189 Ill. App. 603 | Ill. App. Ct. | 1914
delivered the opinion of the court.
This is a writ of error brought to reverse a judgment of the Municipal Court of Chicago in favor of the defendant in a suit brought for the malicious and unwarranted use of legal process, namely, an attachment writ on which a levy was made on plaintiffs’ goods.
There is a distinction between the “malicious abuse of process” and the “malicious use of process.” If process is used maliciously, not for the ostensible purpose for which the law provides it, but for an ulterior purpose—for example, to intimidate, oppress or punish a person against whom it is sued out—-it is “malicious abuse of process.” If it is used in truth for its ostensible purpose—for example, to collect a debt by attachment, but so used unwarrantably and without probable cause—it is a “malicious use of process.”

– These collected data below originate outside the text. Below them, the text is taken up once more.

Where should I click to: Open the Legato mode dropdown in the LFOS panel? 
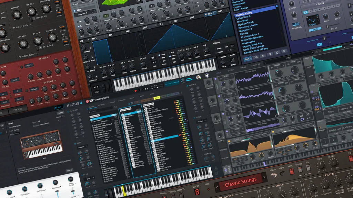[313, 24]
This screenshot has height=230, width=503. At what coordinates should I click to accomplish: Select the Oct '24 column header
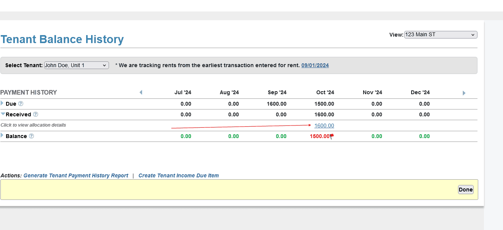click(x=325, y=93)
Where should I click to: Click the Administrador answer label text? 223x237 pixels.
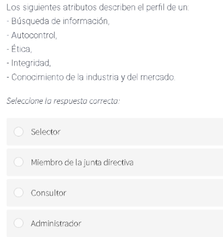pos(56,224)
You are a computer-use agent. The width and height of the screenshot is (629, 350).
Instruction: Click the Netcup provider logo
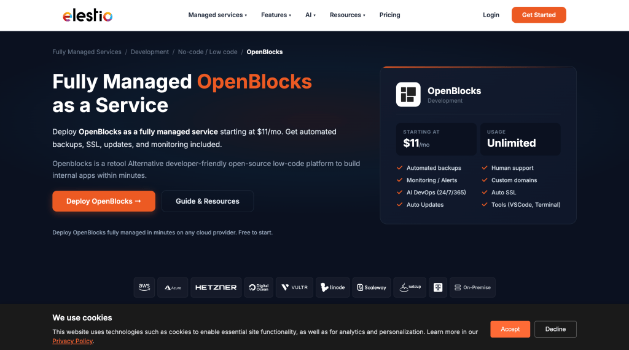[410, 287]
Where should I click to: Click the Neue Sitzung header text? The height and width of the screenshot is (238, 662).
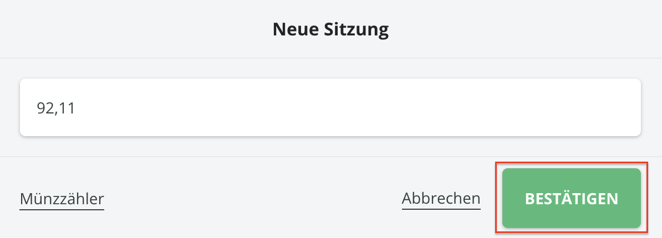330,29
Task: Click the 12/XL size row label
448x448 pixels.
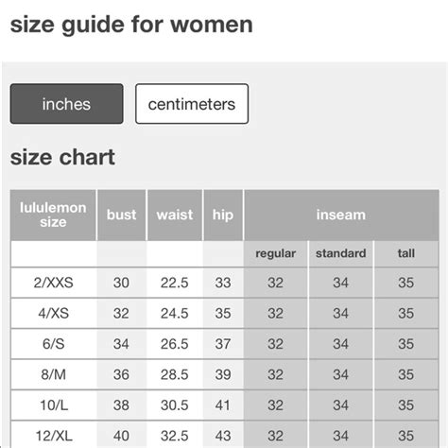Action: 54,436
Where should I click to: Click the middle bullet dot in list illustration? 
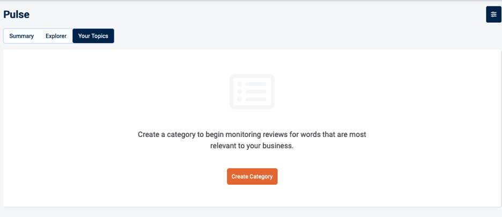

We think that even if the allegations of plaintiffs in error that the debt which it was sought to collect by attachment in this case was not due, are to be considered as proven by them- in the face of defendant’s testimony to the contrary—a conclusion which we are not disposed to concede—nevertheless the cause of action is the malicious use and not the malicious abuse of process. Therefore, even assuming further, as we do riot tliink we should in order to reverse this judgment, that the suing out of the attachment was “malicious” and that there was no other defense to this action, it would remain true that it must fail because it is not averred nor proven that' the attachment proceeding has terminated favorably to the plaintiffs. In the case of a suit for the “malicious use of process” as distinguished from an action for the “malicious abuse of process,” such averment and proof are necessary. Emery v. Ginnan, 24 Ill. App. 65; Reynolds v. DeGeer, 13 Ill. App. 113; Swepson v. Davis, 109 Tenn. 99, Mayer v. Walter, 64 Pa. 283; Grainger v. Hill, 4 Bing. N. Cas. 212 (Opinion by Park, J.); 1 Cooley on Torts (3rd Ed,) p. 353, note 42.

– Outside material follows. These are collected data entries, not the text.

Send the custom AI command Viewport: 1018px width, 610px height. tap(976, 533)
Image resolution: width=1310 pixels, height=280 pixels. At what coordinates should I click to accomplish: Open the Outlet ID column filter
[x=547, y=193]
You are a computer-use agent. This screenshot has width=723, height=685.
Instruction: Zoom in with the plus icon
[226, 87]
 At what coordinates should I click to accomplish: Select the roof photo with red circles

It is true that the record, although not the abstract, shows that Lerner testified: “We paid $25 for attorney’s fees in defending the attachment suit and having the attachment writ quashed;” but apart from the fact that we will not go to the record to correct the abstract in order to reverse a judgment, this statement by itself does not show a final determination of even the attachment issue in favor of the defendant. Still less does it show “a favorable termination of the suit.”
The judgment of the Municipal Court is affirmed.
Affirmed.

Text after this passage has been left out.